February 6, 2024

Machine learning identifies federally protected waters

At a Glance

  • Researchers used machine learning to estimate which waters are protected by the Clean Water Act, which provides the basis for federal regulation of water quality, including water for drinking.
  • The findings show the effects of recent rule changes and how machine learning could be used to help inform decisions about how to implement regulations.
Pristine river running through a forest. The study showed that machine learning could help determine whether waters are protected by federal regulations. DariaGa / Shutterstock

The Clean Water Act (CWA) of 1972 provides the basis for federal regulation of water quality, including water for drinking. This act protects the “Waters of the United States,” but doesn't define what this includes. Thus, deciding what the CWA protects has been left open to interpretation by the courts and executive agencies. Based on executive and judicial rules, the Army Corps of Engineers (ACE) determines CWA jurisdiction on a case-by-case basis.

No nationwide account of which waters are regulated under the CWA exists. Earlier estimates have assumed that all waters sharing certain characteristics were regulated. But they didn't consider prior ACE determinations of which waters were actually covered by the CWA.

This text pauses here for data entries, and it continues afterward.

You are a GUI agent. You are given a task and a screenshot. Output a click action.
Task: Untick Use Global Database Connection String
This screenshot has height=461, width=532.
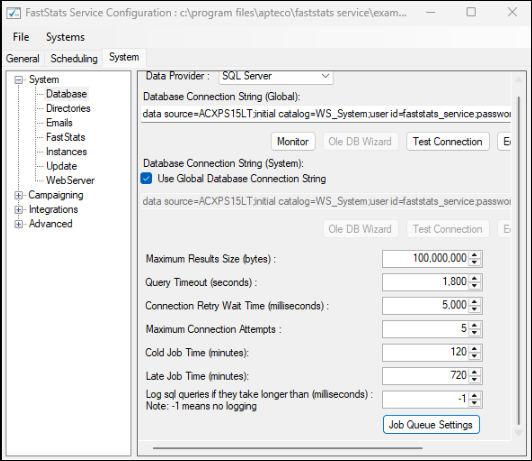[147, 178]
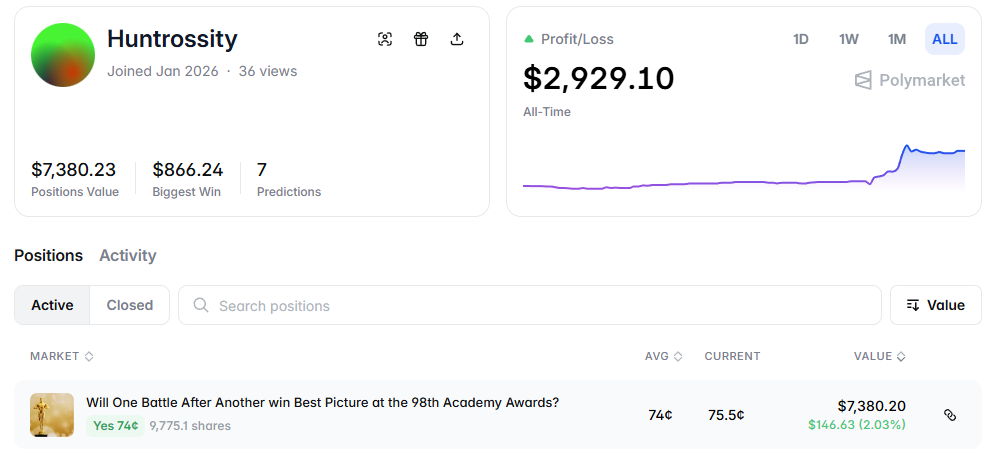This screenshot has width=1002, height=455.
Task: Select the ALL time range
Action: pyautogui.click(x=944, y=39)
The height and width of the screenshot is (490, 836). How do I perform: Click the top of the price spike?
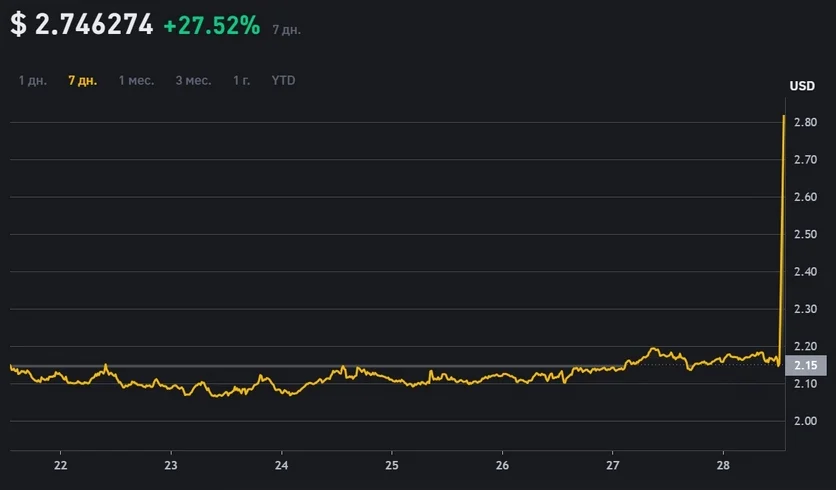(x=782, y=118)
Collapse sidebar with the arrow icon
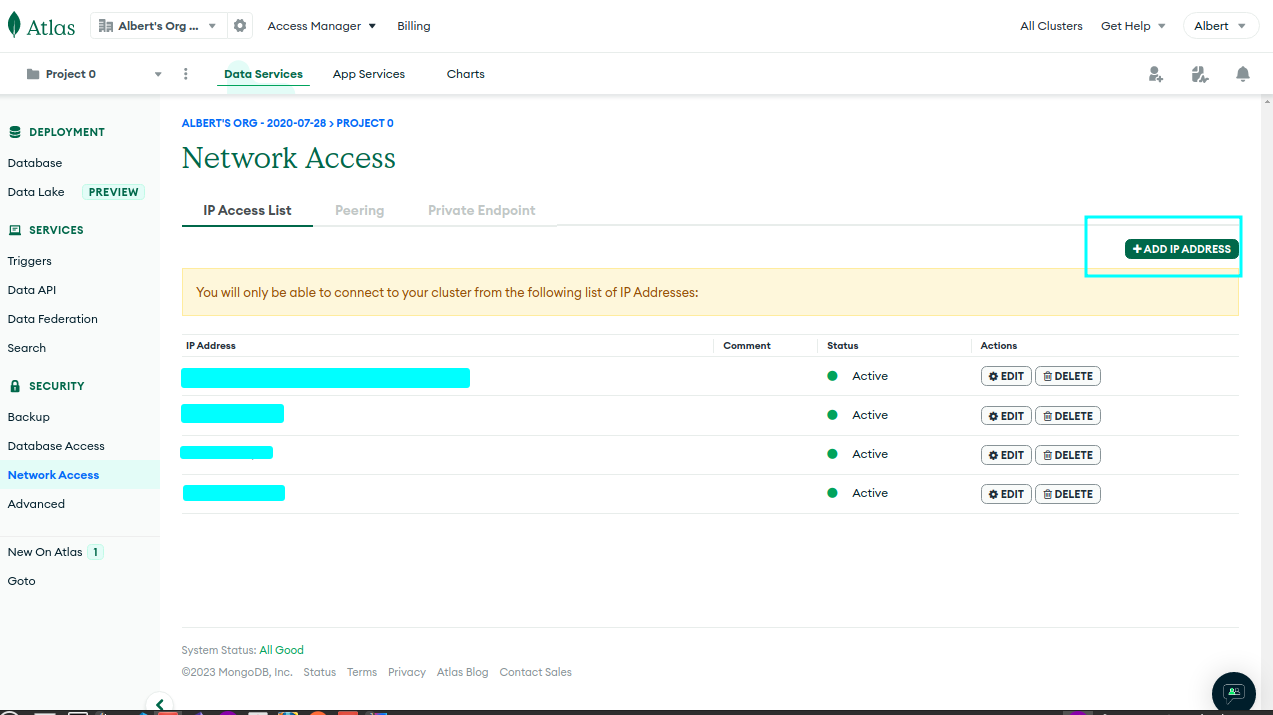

A team of researchers led by Simon Greenhill and Dr. Joseph Shapiro at the University of California, Berkeley, sought to create a more accurate estimate of which waters the act covers. To do so, they developed a machine learning model that they call Waters of the United States Machine Learning, or WOTUS-ML. The model incorporates aerial imagery along with data on soil variables, weather, and wetland and stream coverage to determine how likely a given site is to fall under CWA protection. The team trained the model on more than 150,000 approved determinations made by the ACE. The study, which was funded in part by NIH, appeared in Science on January 25, 2024.

Researcher Simon Greenhill explains the findings from the paper.

Before 2020, the ACE primarily enforced regulations based on the Supreme Court’s ruling in Rapanos v. United States. Using this standard, the model estimated that two-thirds of the nation’s streams and more than half of its wetlands fell under CWA protection.

In 2020, the Trump administration issued the Navigable Waters Protection Rule. Under the new rule, the share of the nation’s streams subject to CWA protection fell to less than half, and the share of wetlands dropped to one-quarter. This implies that the rule deregulated almost 690,000 stream miles and 35 million wetland acres. These include 30% of the stream and wetland areas that supply drinking water to American households.

The team tested the model’s accuracy using ACE determinations not used to train the model. Accuracy varied depending on the setting, with the greatest accuracy among sites predicted to have very high or very low probability of being protected.

The researchers suggest their model could provide immediate estimates of how likely a site is to be protected. If the model is confident enough in a site’s protection status, a determination could be made much more quickly than by the traditional process, which can take months. Doing so could save hundreds of millions of dollars per year in permitting costs. The model could also inform policy decisions by predicting the impact of rule changes. This study is just one example of how machine learning could be used to help clarify how to implement complex regulatory laws.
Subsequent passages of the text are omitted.